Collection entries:

──────

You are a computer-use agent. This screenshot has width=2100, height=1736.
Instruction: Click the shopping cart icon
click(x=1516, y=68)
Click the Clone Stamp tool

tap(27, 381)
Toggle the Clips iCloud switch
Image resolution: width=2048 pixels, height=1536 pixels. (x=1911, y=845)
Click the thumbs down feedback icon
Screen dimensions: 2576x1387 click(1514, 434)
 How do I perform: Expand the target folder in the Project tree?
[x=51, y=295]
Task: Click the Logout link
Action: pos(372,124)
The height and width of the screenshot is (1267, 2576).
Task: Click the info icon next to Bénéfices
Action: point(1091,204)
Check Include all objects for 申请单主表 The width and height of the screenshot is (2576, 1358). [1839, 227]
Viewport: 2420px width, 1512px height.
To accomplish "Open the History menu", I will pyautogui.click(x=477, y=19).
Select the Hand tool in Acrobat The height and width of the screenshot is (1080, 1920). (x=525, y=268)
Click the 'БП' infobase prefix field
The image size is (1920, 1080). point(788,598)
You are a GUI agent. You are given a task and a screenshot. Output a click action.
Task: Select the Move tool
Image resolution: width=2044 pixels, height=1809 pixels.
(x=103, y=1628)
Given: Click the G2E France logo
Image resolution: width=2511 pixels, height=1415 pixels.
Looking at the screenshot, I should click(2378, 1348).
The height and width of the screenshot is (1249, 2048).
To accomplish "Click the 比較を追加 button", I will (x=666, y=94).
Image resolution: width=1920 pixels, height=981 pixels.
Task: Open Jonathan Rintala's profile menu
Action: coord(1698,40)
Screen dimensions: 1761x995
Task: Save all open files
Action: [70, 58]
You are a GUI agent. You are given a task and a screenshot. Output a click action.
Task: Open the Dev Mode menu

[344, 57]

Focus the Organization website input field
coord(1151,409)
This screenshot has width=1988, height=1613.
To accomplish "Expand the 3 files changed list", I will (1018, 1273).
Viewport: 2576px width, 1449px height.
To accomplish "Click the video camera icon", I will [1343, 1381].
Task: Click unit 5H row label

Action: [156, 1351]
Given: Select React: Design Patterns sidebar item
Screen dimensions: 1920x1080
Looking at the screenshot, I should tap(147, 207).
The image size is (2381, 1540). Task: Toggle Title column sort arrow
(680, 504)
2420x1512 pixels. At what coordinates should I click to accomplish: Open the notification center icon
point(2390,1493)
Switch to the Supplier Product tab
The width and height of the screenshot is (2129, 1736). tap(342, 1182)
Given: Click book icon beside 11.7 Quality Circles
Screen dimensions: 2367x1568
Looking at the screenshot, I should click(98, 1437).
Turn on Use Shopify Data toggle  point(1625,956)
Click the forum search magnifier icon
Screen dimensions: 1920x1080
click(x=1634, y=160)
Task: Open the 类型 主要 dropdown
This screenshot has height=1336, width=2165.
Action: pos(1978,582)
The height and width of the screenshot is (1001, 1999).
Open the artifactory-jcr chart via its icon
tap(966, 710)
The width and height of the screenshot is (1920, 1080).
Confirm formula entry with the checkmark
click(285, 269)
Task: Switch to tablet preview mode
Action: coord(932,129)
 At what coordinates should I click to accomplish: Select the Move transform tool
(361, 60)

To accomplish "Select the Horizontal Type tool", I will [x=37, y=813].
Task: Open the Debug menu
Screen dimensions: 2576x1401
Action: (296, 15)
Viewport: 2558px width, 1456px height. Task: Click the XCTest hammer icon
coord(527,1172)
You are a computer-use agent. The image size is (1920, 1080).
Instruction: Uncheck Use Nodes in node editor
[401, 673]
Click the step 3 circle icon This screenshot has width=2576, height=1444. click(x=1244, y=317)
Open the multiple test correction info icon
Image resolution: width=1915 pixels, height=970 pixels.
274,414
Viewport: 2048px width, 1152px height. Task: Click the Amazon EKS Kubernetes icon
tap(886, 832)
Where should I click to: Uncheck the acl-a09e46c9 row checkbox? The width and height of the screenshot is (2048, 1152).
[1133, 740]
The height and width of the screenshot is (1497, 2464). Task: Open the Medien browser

──────

REQUIRED WORK →
Write the lines out verbatim, from the one with "Viewport: 2558px width, 1456px" through the last line of the entries, and stop there.

RESULT OF THE TASK →
Viewport: 2558px width, 1456px height. Task: Click the XCTest hammer icon
coord(527,1172)
You are a computer-use agent. The image size is (1920, 1080).
Instruction: Uncheck Use Nodes in node editor
[401, 673]
Click the step 3 circle icon This screenshot has width=2576, height=1444. click(x=1244, y=317)
Open the multiple test correction info icon
Image resolution: width=1915 pixels, height=970 pixels.
274,414
Viewport: 2048px width, 1152px height. Task: Click the Amazon EKS Kubernetes icon
tap(886, 832)
Where should I click to: Uncheck the acl-a09e46c9 row checkbox? The width and height of the screenshot is (2048, 1152).
[1133, 740]
The height and width of the screenshot is (1497, 2464). Task: Open the Medien browser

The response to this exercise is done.